--- Start Given data ---

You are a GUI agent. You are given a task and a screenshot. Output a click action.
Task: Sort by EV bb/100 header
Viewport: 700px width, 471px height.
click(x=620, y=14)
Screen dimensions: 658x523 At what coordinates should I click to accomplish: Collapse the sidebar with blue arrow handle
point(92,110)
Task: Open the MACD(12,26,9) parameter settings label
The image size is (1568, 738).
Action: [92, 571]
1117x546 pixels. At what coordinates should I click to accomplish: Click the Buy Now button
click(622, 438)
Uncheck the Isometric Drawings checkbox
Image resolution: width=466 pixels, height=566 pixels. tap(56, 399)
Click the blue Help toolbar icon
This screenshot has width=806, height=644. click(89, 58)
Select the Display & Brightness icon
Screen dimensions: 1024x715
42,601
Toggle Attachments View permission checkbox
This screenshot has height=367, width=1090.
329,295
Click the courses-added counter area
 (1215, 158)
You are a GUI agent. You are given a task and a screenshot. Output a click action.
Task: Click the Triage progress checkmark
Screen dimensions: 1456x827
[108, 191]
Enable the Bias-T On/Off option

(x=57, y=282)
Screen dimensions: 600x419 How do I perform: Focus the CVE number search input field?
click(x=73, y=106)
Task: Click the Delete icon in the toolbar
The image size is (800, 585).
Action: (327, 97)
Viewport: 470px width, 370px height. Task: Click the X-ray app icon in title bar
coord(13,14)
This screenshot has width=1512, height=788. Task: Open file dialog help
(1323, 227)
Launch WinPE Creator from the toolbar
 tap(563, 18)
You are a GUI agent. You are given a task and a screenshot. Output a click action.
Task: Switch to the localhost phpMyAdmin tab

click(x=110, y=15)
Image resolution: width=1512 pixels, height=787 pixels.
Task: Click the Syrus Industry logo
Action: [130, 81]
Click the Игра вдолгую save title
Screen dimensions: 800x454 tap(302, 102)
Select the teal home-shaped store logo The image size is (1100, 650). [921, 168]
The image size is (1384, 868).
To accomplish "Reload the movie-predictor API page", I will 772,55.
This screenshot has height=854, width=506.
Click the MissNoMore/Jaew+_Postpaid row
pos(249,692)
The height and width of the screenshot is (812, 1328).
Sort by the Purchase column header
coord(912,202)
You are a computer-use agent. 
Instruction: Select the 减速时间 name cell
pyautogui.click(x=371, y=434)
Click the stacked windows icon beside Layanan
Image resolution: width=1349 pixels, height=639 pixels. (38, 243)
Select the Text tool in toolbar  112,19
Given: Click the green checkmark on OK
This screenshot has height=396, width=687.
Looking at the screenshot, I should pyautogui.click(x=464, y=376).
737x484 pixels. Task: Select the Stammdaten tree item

--- End Given data ---

Convert all the rows above into a JSON list of strings, one string per line, leaving out blank lines.

[
  "You are a GUI agent. You are given a task and a screenshot. Output a click action.",
  "Task: Sort by EV bb/100 header",
  "Viewport: 700px width, 471px height.",
  "click(x=620, y=14)",
  "Screen dimensions: 658x523 At what coordinates should I click to accomplish: Collapse the sidebar with blue arrow handle",
  "point(92,110)",
  "Task: Open the MACD(12,26,9) parameter settings label",
  "The image size is (1568, 738).",
  "Action: [92, 571]",
  "1117x546 pixels. At what coordinates should I click to accomplish: Click the Buy Now button",
  "click(622, 438)",
  "Uncheck the Isometric Drawings checkbox",
  "Image resolution: width=466 pixels, height=566 pixels. tap(56, 399)",
  "Click the blue Help toolbar icon",
  "This screenshot has width=806, height=644. click(89, 58)",
  "Select the Display & Brightness icon",
  "Screen dimensions: 1024x715",
  "42,601",
  "Toggle Attachments View permission checkbox",
  "This screenshot has height=367, width=1090.",
  "329,295",
  "Click the courses-added counter area",
  " (1215, 158)",
  "You are a GUI agent. You are given a task and a screenshot. Output a click action.",
  "Task: Click the Triage progress checkmark",
  "Screen dimensions: 1456x827",
  "[108, 191]",
  "Enable the Bias-T On/Off option",
  "(x=57, y=282)",
  "Screen dimensions: 600x419 How do I perform: Focus the CVE number search input field?",
  "click(x=73, y=106)",
  "Task: Click the Delete icon in the toolbar",
  "The image size is (800, 585).",
  "Action: (327, 97)",
  "Viewport: 470px width, 370px height. Task: Click the X-ray app icon in title bar",
  "coord(13,14)",
  "This screenshot has width=1512, height=788. Task: Open file dialog help",
  "(1323, 227)",
  "Launch WinPE Creator from the toolbar",
  " tap(563, 18)",
  "You are a GUI agent. You are given a task and a screenshot. Output a click action.",
  "Task: Switch to the localhost phpMyAdmin tab",
  "click(x=110, y=15)",
  "Image resolution: width=1512 pixels, height=787 pixels.",
  "Task: Click the Syrus Industry logo",
  "Action: [130, 81]",
  "Click the Игра вдолгую save title",
  "Screen dimensions: 800x454 tap(302, 102)",
  "Select the teal home-shaped store logo The image size is (1100, 650). [921, 168]",
  "The image size is (1384, 868).",
  "To accomplish \"Reload the movie-predictor API page\", I will 772,55.",
  "This screenshot has height=854, width=506.",
  "Click the MissNoMore/Jaew+_Postpaid row",
  "pos(249,692)",
  "The height and width of the screenshot is (812, 1328).",
  "Sort by the Purchase column header",
  "coord(912,202)",
  "You are a computer-use agent. ",
  "Instruction: Select the 减速时间 name cell",
  "pyautogui.click(x=371, y=434)",
  "Click the stacked windows icon beside Layanan",
  "Image resolution: width=1349 pixels, height=639 pixels. (38, 243)",
  "Select the Text tool in toolbar  112,19",
  "Given: Click the green checkmark on OK",
  "This screenshot has height=396, width=687.",
  "Looking at the screenshot, I should pyautogui.click(x=464, y=376).",
  "737x484 pixels. Task: Select the Stammdaten tree item"
]